Jasleen Singh ’17
Jasleen Singh ’17 believes in the power of stories.
So much so that in the summer of 2013, after earning her bachelor’s degree from UC Berkeley, she requested a deferment for her planned first year at Berkeley Law and embarked on a journey to interview more than 150 Sikh people in communities across the United States.
Singh, who grew up in a Sikh household in Southern California, spun the interviews into a stage play called “Sikh Monologues.” The show has been mounted five times in the past three years—in California, New York, and Washington, D.C.
Through 10 first-person stories, the play explores identity, judgment, discrimination, immigration, and domestic violence in Sikh-American communities.

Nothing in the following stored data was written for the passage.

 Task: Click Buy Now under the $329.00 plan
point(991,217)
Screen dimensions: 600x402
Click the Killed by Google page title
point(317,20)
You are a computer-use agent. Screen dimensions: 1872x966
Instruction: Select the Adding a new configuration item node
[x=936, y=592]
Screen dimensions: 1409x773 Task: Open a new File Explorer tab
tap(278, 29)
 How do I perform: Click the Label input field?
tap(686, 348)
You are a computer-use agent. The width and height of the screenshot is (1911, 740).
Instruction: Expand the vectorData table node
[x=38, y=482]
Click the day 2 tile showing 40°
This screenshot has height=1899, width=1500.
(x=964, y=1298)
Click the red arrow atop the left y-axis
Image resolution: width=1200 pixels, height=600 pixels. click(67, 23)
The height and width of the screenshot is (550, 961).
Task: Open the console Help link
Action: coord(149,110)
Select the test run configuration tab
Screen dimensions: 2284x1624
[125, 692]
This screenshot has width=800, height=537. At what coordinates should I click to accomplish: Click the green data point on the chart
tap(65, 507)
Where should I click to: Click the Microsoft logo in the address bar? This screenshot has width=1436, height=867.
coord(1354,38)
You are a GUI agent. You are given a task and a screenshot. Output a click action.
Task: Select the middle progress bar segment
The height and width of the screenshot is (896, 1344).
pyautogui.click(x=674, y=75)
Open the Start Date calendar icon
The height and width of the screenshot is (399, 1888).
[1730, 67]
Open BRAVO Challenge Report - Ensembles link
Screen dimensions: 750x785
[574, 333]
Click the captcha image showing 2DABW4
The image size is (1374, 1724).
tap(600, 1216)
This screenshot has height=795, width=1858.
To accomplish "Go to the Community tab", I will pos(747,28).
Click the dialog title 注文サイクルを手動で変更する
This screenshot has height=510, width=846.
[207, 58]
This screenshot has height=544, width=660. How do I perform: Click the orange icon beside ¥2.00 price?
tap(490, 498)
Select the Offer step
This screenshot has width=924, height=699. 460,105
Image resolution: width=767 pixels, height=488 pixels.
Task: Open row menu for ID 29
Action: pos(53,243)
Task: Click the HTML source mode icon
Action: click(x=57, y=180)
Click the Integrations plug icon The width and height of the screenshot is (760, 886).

“The concept of people talking for themselves is beautiful to me, and I was tired of media dictating everything my Sikh community stands for, believes in, and looks like,” Singh says. “The media’s pre-packaged ‘Sikh story’ is devoid of nuance and lived experience, so I created a platform to tell our own stories.”
Singh’s parents immigrated to the United States from India in the 1980s and settled in Santa Clarita, California. As a child, Singh attended Punjabi school on Sundays and felt connected to her identity as a Sikh, a faith founded in the 15th century in South Asia.
As an undergrad, Singh explored her interests in law, Sikh-American identity, and theater. She also interned for the Sikh American Legal Defense and Education Fund and participated in a campus production of “The Vagina Monologues.” After her admission to Berkeley Law, she sought to explore these passions and began drafting a plan for her “Sikh Monologues” project.
Although that project kept her busy at Berkeley Law, Singh nevertheless produced a distinguished law school career. She served as a law clerk for both the Equal Justice Society and the U.S. Department of Justice’s Civil Rights Division last year, and she also became involved with Berkeley Law’s Women of Color Collective and the Coalition for Diversity.
Eyeing life after law school, Singh continues to explore ways to merge her interests. “I’ve started thinking about how I can incorporate artistic expression or theater as part of my social justice advocacy,” she says.
After earning her JD, Singh will join the California Attorney General’s Office as an Honors Program attorney.
“I’m glad that I chose law as my path,” she says, “because I think a lot of lawyering is enabling people who are oppressed or marginalized in some way to make sure that their story is heard.”